[Critical analysis of isolation, counting and identification methods of Listeria in food industry].

Stimulated by epidemic outbreaks in years 80's and 90's detection methods for Listeria, and L. monocytogenes particularly, have undergone many important progresses. New selective media for isolation and enrichment have been formulated with the aim to improve bacteriological methods and decrease time delays. For identification of Listeria at the species level, some biochemical miniaturised tests allow response within 24 h. Within the immuno-chemical methods as ELISA or ELFA, the revelation step has been shortened and automated. The elaboration of L. monocytogenes specific antibodies begins to upset immunological methods. As far as concern simplification of detection tests, a new generation of small immunological plate-shaped tests has been marketed. Whatever the immunological method considered, intrinsic sensibility is about 10(5) at 10(6) CFU/ml.

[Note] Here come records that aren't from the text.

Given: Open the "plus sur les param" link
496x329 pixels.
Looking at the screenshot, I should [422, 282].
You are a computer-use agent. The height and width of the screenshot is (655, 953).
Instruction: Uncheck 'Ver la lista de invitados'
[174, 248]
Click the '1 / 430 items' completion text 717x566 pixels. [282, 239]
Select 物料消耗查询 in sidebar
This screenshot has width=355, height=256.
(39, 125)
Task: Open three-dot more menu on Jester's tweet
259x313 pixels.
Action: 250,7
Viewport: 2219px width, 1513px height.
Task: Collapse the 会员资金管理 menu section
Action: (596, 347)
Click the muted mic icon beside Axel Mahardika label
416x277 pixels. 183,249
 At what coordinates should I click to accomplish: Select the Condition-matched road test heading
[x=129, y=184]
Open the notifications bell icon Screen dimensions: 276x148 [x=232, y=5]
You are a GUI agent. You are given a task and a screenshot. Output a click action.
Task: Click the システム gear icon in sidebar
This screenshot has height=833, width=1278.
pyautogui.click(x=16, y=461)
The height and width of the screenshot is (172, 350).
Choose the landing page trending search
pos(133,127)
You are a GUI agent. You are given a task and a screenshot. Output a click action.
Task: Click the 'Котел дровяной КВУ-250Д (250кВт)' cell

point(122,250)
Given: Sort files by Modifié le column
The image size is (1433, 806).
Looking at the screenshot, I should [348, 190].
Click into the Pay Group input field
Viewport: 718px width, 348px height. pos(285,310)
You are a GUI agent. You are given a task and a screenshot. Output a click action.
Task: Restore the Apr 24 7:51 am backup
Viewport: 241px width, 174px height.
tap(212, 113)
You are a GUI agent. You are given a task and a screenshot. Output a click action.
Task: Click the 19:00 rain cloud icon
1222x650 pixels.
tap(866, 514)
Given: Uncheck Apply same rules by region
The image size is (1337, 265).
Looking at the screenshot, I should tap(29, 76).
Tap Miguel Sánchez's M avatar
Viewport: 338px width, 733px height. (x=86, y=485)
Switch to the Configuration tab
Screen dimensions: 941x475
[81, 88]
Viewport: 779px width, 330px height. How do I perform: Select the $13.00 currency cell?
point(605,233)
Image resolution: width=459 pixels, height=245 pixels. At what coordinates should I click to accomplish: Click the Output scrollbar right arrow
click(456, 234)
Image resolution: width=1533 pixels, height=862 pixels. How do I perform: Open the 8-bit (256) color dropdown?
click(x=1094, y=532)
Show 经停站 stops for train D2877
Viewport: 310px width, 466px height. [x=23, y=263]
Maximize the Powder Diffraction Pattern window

Only one method allows more sensibility: the immuno-magnetic separation. With a sensibility of 1 CFU/ml, immunocapture allows shortening of enrichment time of 24 h or eliminates this step altogether if the aim is to count the Listeria directly in the sample. In the biological molecular methods, some hybridization tests with nuclear probes allow rapid and specific detection of L. monocytogenes. The polymerase chain reaction has been improved to simplify and shorten the DNA preparation and the revelation of amplified fragments. This method will be soon used in food samples analysis. The elaboration of new methods that could allow the specific detection of L. monocytogenes pathogenic strains of is one of future stake.